# Ear Peeling and hair is falling out in chunk



## kealohalinaka (Sep 22, 2005)

Hi guys,

I wasn't able to find anything similiar to this topic... so I would like to ask if anyone has ever experience anything to what Tiny has been experiencing.

This occurs about 2 months ago. I am not sure what happened, but Tiny's ears (tip of the inside and the whole entire outside of her ears) are flaking. When I touch her ears, small chunks of hair will come off. My first initial reaction was because she loves hanging out in the patio and sits there for hours underneath the sun. Then I thought about it... perhaps it might be stress due to our new addition to our family... Monster Baby? I thought it would go away - well... her ears has gotten worst. 

I took Tiny to the vet yesterday and the vet told me that this happens alot on mini doxie. He wasn't sure what caused the problem on Tiny's ears, so he took many samples from her ears and was sent to a lab. He also took a florecent light and check to see if Tiny's ears have ringworm, it came out negative. I haven't heard from the doctor yet, even thought it's only been 1 day. 

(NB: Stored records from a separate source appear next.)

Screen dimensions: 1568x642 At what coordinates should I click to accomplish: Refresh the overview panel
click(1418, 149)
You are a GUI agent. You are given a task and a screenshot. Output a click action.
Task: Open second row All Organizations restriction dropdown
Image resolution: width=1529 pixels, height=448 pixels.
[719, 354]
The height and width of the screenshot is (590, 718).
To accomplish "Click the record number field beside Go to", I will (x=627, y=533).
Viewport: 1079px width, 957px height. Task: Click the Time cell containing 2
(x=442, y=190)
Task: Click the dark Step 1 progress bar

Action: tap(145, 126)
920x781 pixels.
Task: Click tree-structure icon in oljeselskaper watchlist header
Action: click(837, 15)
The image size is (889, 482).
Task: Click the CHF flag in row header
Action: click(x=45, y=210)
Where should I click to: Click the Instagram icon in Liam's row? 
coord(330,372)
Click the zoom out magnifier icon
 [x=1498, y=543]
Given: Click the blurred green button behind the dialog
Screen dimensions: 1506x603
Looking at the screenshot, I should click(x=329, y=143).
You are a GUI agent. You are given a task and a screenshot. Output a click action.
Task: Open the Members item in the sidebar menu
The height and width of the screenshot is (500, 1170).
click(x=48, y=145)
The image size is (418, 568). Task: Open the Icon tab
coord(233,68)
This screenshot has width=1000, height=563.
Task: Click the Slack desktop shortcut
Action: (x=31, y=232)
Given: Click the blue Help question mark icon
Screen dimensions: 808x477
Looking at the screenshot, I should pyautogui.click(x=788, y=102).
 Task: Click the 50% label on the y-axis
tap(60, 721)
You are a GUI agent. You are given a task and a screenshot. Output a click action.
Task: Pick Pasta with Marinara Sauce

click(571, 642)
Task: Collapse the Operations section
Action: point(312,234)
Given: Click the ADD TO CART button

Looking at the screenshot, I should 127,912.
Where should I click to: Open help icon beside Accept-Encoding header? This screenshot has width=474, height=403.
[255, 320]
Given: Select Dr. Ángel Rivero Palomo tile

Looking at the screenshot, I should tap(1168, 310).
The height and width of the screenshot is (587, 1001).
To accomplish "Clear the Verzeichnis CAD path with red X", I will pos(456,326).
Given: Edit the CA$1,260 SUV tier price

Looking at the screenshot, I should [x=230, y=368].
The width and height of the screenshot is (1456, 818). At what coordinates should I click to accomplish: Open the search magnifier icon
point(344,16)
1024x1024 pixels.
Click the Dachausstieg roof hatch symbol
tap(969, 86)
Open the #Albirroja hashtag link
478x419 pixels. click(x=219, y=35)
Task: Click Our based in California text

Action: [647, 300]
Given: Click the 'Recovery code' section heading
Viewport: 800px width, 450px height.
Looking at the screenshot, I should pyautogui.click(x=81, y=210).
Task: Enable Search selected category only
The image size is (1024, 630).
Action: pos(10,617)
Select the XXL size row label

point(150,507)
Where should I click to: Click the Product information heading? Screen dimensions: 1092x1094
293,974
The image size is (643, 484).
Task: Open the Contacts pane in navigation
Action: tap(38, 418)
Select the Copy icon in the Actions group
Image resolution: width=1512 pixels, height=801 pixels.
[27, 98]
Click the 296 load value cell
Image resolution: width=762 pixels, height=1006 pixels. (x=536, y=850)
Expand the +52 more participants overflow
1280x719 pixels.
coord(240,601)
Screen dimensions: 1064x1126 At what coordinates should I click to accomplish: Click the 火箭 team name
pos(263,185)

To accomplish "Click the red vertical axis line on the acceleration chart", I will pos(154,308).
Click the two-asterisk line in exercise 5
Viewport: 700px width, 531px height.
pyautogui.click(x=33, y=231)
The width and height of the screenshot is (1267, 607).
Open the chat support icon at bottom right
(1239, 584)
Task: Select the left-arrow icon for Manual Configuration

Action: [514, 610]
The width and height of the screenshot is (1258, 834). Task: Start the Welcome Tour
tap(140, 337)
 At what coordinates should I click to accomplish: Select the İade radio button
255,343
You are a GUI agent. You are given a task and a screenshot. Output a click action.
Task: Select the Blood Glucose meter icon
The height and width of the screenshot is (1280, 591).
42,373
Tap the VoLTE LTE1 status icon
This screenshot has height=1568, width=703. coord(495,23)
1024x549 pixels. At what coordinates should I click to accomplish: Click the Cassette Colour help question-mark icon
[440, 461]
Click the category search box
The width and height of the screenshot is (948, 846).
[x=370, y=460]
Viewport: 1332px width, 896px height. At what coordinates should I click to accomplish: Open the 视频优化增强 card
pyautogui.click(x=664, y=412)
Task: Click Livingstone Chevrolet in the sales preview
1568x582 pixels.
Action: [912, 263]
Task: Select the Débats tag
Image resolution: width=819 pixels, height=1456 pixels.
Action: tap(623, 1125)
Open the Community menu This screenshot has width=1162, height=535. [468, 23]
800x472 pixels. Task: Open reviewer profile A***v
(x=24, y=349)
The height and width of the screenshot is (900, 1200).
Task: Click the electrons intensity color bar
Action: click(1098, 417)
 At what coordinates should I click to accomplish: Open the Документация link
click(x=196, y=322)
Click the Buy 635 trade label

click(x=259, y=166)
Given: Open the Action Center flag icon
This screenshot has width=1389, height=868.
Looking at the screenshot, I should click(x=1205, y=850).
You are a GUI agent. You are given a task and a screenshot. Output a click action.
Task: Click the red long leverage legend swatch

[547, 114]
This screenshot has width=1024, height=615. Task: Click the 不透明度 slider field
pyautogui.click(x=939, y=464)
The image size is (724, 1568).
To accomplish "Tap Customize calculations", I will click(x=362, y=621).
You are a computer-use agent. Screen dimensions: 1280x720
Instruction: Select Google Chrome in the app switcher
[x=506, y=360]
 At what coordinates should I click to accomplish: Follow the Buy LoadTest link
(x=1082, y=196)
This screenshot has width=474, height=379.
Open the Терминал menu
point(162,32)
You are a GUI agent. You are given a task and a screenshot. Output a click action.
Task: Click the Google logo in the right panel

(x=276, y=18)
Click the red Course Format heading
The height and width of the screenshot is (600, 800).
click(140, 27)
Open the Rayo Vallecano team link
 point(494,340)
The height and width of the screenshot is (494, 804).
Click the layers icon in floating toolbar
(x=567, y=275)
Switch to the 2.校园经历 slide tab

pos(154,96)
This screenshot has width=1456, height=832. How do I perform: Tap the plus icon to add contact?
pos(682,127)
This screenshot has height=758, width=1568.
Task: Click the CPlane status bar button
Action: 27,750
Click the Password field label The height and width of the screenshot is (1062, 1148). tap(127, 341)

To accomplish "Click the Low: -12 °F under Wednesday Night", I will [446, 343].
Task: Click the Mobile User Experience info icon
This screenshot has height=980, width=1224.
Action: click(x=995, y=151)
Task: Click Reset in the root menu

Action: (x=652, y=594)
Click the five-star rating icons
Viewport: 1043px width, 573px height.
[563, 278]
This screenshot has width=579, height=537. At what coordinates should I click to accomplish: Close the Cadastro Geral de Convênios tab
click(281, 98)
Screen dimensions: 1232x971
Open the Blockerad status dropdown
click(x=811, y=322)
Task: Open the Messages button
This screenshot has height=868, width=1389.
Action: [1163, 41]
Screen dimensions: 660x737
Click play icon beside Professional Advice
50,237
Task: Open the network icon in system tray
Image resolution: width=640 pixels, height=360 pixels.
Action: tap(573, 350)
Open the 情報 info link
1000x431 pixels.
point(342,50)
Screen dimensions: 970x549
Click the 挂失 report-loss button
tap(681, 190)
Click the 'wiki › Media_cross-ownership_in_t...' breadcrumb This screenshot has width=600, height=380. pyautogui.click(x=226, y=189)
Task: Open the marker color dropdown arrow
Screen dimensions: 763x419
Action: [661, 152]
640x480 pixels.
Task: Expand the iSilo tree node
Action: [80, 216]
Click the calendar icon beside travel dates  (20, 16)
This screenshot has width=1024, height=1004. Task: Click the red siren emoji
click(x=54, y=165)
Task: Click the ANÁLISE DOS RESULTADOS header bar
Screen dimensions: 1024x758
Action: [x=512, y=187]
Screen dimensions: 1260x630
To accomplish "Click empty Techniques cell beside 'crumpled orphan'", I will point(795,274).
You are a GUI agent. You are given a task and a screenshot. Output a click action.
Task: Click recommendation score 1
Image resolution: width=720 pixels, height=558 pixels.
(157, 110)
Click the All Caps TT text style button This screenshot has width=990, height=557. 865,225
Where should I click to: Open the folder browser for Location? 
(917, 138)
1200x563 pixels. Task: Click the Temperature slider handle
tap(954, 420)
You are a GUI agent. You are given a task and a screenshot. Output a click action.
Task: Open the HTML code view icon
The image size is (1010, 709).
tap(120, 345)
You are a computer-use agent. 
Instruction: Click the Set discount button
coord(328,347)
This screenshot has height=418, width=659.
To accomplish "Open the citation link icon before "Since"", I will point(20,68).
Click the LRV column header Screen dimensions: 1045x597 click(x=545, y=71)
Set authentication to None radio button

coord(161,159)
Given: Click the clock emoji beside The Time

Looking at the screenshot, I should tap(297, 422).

So I figured, I should ask if anyone here would have any idea what might be the cause or at least something similiar that want to share with me. 

Thank you very much!
Linda, Tiny, and Monster Baby


----------



## appleblossom (Mar 10, 2005)

Ive never experienced that with a chi but I did have another dog that had something similar to that & it turned out to be mange the vet said that we should put her to sleep but we didnt she was treated for the problem & lived a happy life. Anyway I hope that it is nothing serious. Keep us updated.


----------



## kealohalinaka (Sep 22, 2005)

my gosh, how serious was your dog that have the vet to even suggested to put her to sleep? I hope in Tiny's case, it's nothing serious either.... now I'm really worry.


----------



## Ms_P (Apr 25, 2004)

Mange used to be considered an "untreatable" condition. It's not like that any more. It can be treated and in most cases completly cured. 
Don't worry about that. If it is mange, she will have some hair loss for several months, but it will grow back and you'll never be able to tell anything was wrong.
Just wait until you get the report back from the vet, it will probably take several days. 
And please let us know what what the vet says.


----------



## appleblossom (Mar 10, 2005)

The dog wasnt serious at all the vet was just useless & really didnt seem to care about anything but money. I was little so I had no say in who we used. My mom ended up giving the dog away cause she didnt have the time to do the constant treatment the dog required she had to be dipped in some solution a few times a day so we gave her to someone who had time & she turned out great youd never know anything had ever happened to her.


----------



## chimama (May 14, 2004)

I had a light cream chi that did that when he was a puppy. It was never too serious. My vet didn't seem to think so either and just gave me a special shampoo to use on him. He seemed to grow out of it.


----------



## REBECCA (Nov 11, 2005)

Good luck with everything, I'm sure your baby will be fine. Maybe allergies perhaps. Just wanted to say wow, you're a great photographer, great pics on dogster.com. And could you let me know where you got the coat with the little stuffed animals attached to the hood? It's so cute.


----------



## dlambertz (Nov 13, 2005)

my dad's chi had a simular problem it was some form of a yeast infection. a little salve a 2x a day for a bit and it is all cleared up.
hope your's is as easy


----------



## kealohalinaka (Sep 22, 2005)

thank you very much for all your input. The vet called yesterday night and said that they didn't find anything wrong with her ears in terms of baterica related. However, she does have yeast infection. The doctor is asking that we put her on 3 different types of medication. Somehow, I can't explain it, but it almost seem as if he's trying to rip me off with medications that Tiny doesn't need. It all started with the visit that we went in. The doctor started picking at Tiny's hair other than her ears and tested for lab work along with her ears area. Then just when I thought we were done... he came back and said, "Ohh I forgot to use the florecent light to check to see if she has ringworms." He put a light around her ears for like seconds... and he charged me $15 for that??? Granted, my insurance covers partially, but I just hate the fact how some vet do any work without letting me the TRUE COST until I get the bill at the end of the visit. Anyhow...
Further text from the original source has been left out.